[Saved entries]
=====
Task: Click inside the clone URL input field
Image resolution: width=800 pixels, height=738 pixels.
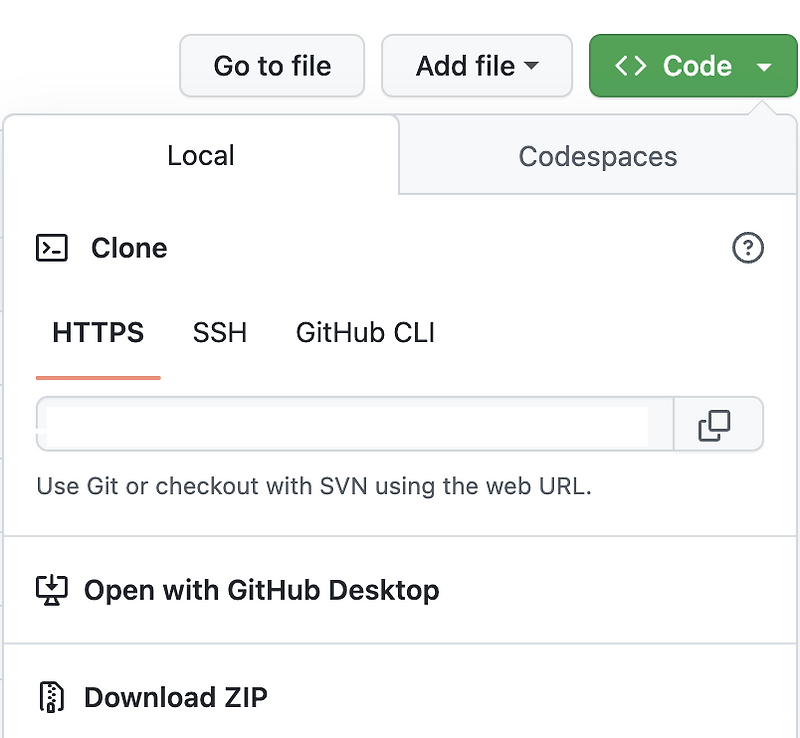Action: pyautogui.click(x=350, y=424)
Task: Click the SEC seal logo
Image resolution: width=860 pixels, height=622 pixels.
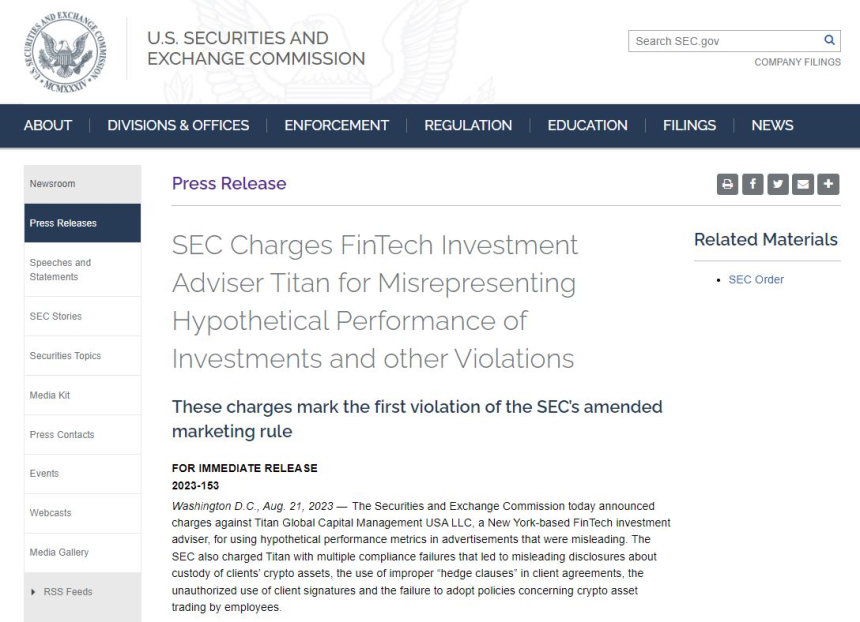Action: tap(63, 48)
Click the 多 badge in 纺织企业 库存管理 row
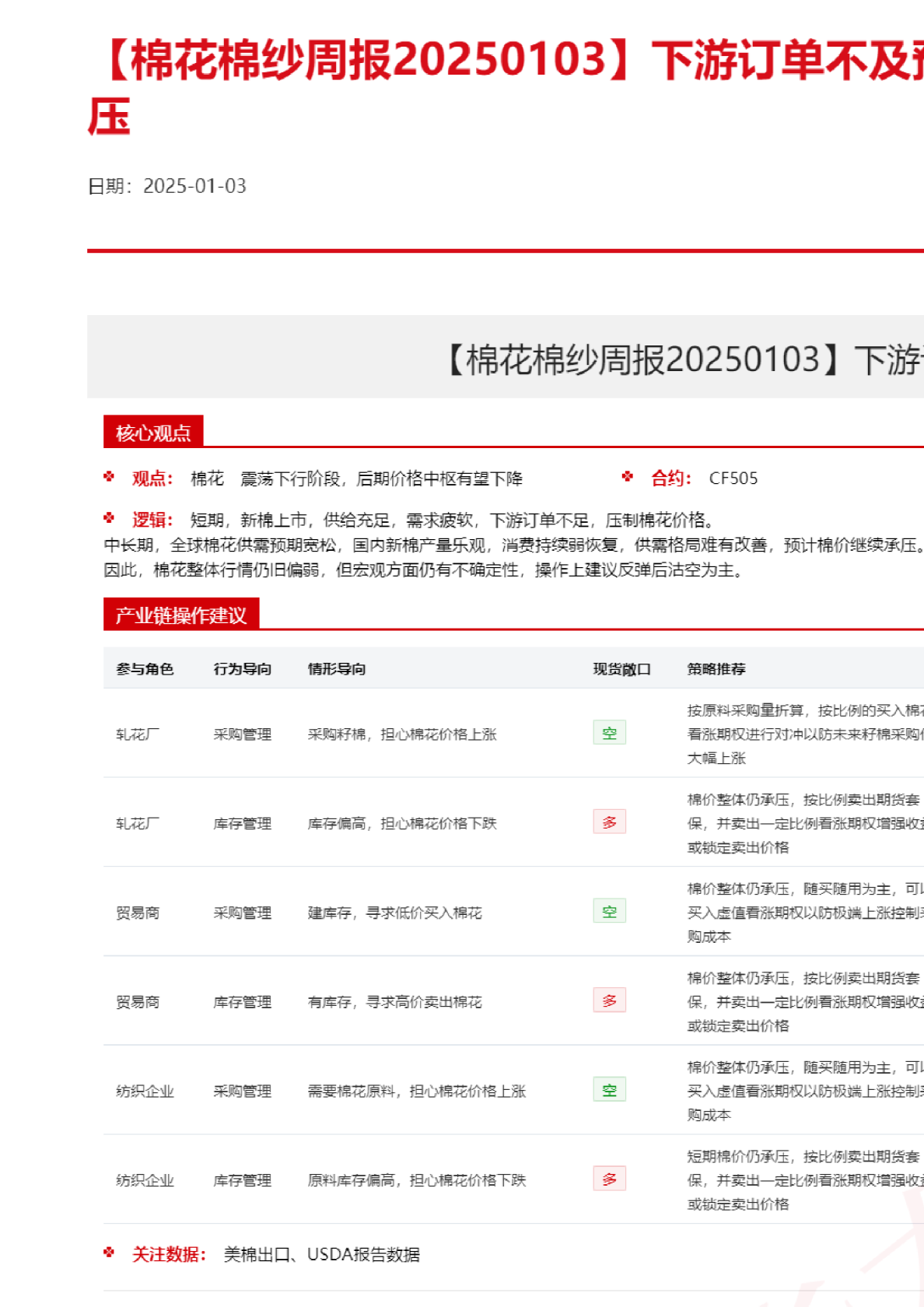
=====
→ Problem: Nothing but the lines from the one holding "Image resolution: width=860" through the last line of the entries should be written out, exactly and inclusively, minus the pictures.

→ Reply:
Image resolution: width=860 pixels, height=622 pixels.
Action: tap(63, 48)
Click the 多 badge in 纺织企业 库存管理 row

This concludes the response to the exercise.